Big Weather Coming – Off to Nassau

Posted by Sara

Besides being the next logical stop on our trip and a great place to re-provision, we are planning a 3-4 day stop at a marina in Nassau as the weather is supposed to turn nasty from Sunday night to Wednesday.  Up to 35 knot winds from the North so it seemed like a good time to tuck in somewhere well protected.

Nassau is the Capital city of the Bahamas and is located on an island called New Providence Island, 12 miles X 7 miles, so similar  in size to some of our Gulf Islands.  The majority of the Bahamian population, 300,000 people, live in Nassau.  New Providence is home to Nassau (the main city), Cable Beach (high rise hotels/tourist strip), West Bay (quiet & residential with some very high-end ex-pat neighbourhoods), and Paradise Island (situated just across 2 bridges from Nassau, like where Granville Island is located to Downtown Vancouver) and is home to the huge resort ‘Atlantis’ with 5 hotels, 40 restaurants, lagoon, beaches, worlds biggest water park with rides, Casino, and tons of shopping (with very high end stores.)  
You can either stay at Atlantis, visit for the day or do a day stop from your cruise ship.

Atlantis, as seen from Nassau Harbour
The day after the Blue Hole we moved the boat from our idyllic little anchorage down to Bond Cay as a staging point to head over to Nassau.  The trip to Nassau is about 35 nautical miles (so 7 hours at our conservative speed).  Moving to Bond Cay would cut 1.5 hours off the trip and is a good jumping off point based on where the wind was predicted to come from.  It was a nice protected anchorage but not as beautiful as Hoffman's Cay.  Again, very tricky navigation to get in and out in very shallow waters so we 'played the tide' this time and made sure we went in and out at high tide.  The depth sounder still said 2' under our keel at some spots but hey, it's only soft sand right?  We had a lazy afternoon at Bond Cay with lots of snorkelling and paddle boarding.  Steel head from our deep freeze on the BBQ for dinner with Uncle Bens rice and the last of our lettuce, tomato, and 1 carrot grated to make a salad.  The kids seem to love it as long as there are croutons hidden in Smile.

Snorkelling at Bond Cay.  Not much to see, but still nice to swim.
We left Bond Cay at 6:30am to catch the high tide out of the bay on our way to Nassau.  The  bay navigation was uneventful (except I saw a HUGE manta ray on the bottom and almost gave Scot a heart attach with my jumping and pointing.
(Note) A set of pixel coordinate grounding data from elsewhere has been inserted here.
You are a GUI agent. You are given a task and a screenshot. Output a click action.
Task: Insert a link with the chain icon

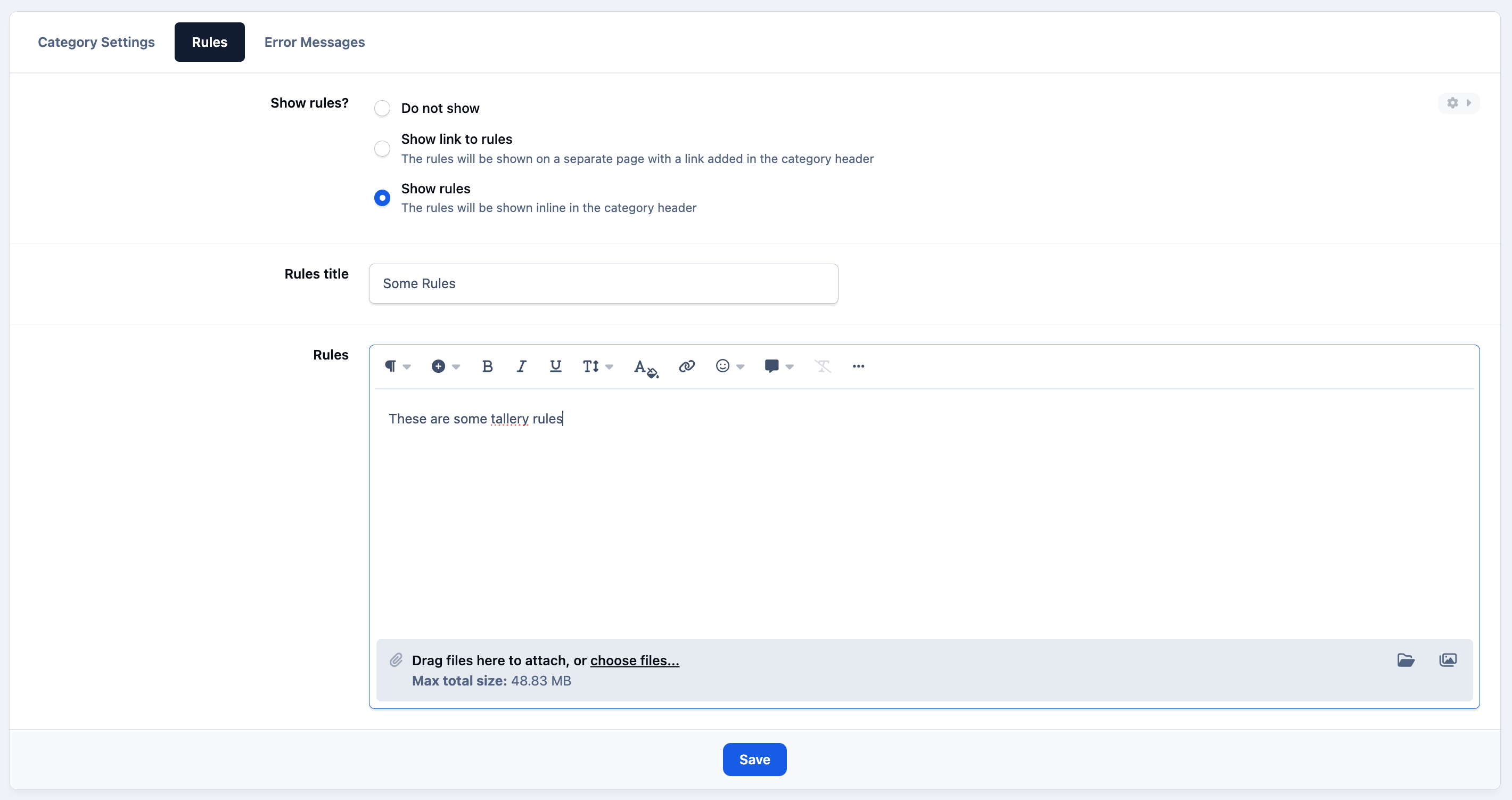(687, 366)
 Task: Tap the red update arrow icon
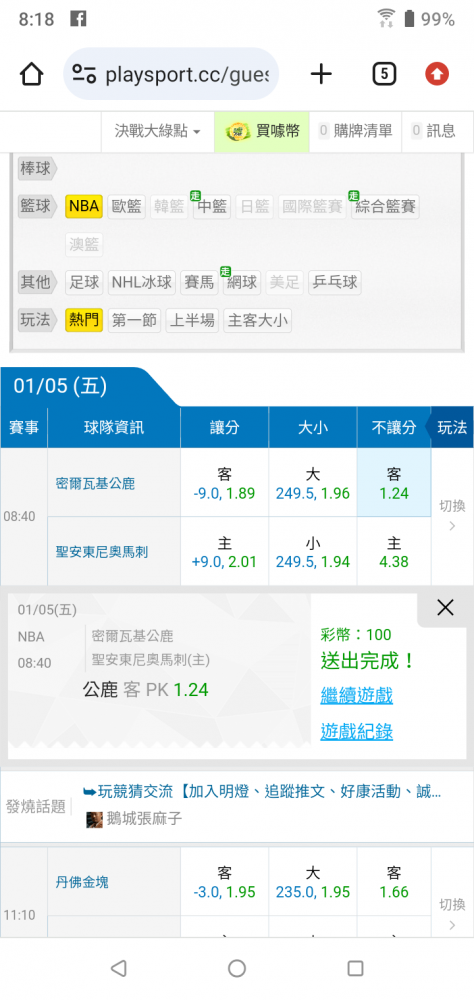coord(437,75)
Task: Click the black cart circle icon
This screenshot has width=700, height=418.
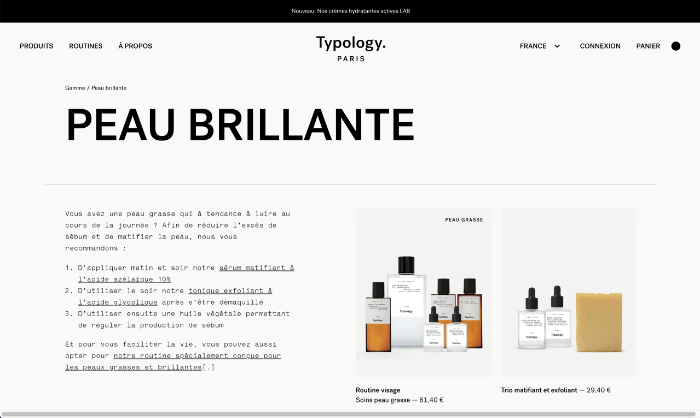Action: click(x=676, y=46)
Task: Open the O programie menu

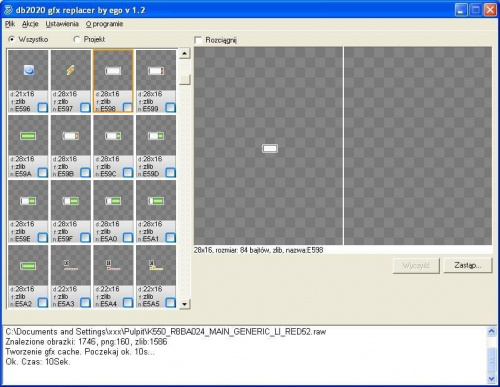Action: pyautogui.click(x=104, y=24)
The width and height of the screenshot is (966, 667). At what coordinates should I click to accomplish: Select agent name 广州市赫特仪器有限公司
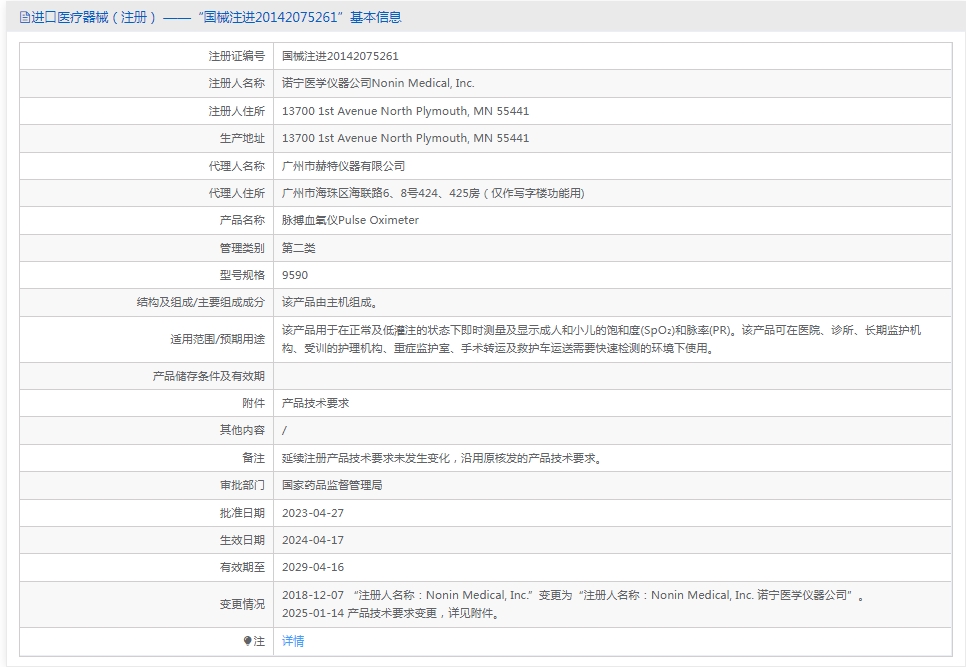pos(343,166)
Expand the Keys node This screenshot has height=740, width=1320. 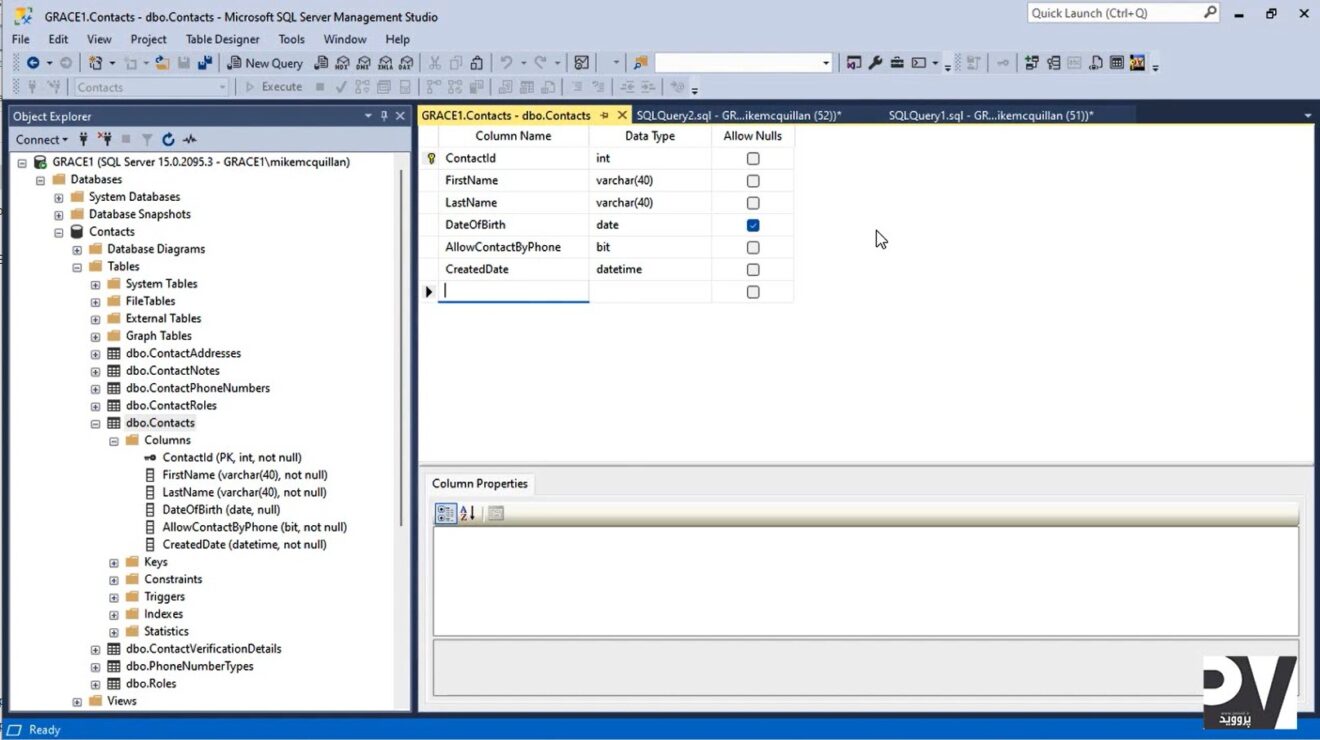coord(113,562)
I was supposed to be looking out for navigational hazards in the water and since we only had only 3' under our keel at the time,  he wasn't too impressed with all my excitement.  Hey - a manta ray deserves a shriek any time!)  Too bad the kids were still in bed.

After leaving Bond Cay, we had a fantastic sail to Nassau.  We had 15 - 20 knots of wind on our beam and the waves, although 1m high, were a bit behind us and didn't rock us too much so we flew across at an average of 7 knots and were into Nassau Harbour before noon. 

Enjoying the early morning sail out of the Berries, aimed for Nassau.

Katie kept her usual lookout atop the coachhouse roof.
And the biggest news is that we caught a fish on the way!  We had purchased a trolling rod in Ft. Lauderdale before we left and at 8am this morning, once we saw the crossing wasn't going to be crazy, we unpeeled the plastic, pulled out the instructions on how to tie on the lure, and stuffed the rod in the rod holder.  I don’t know why it doesn’t fall out of the holder – nothing really keeping it in.  An hour later it started reeling out!  We had caught a fish!  And apparently it was a big fish as Scot fought with it for a good 15 minutes before it managed to spit out the hook.  Boo hoo.  I’m sure it was huge!  Well, hey, at least we caught something!  Baby steps. A bit lucky we lost it though as we weren't sure what we were going to do once he got it reeled in.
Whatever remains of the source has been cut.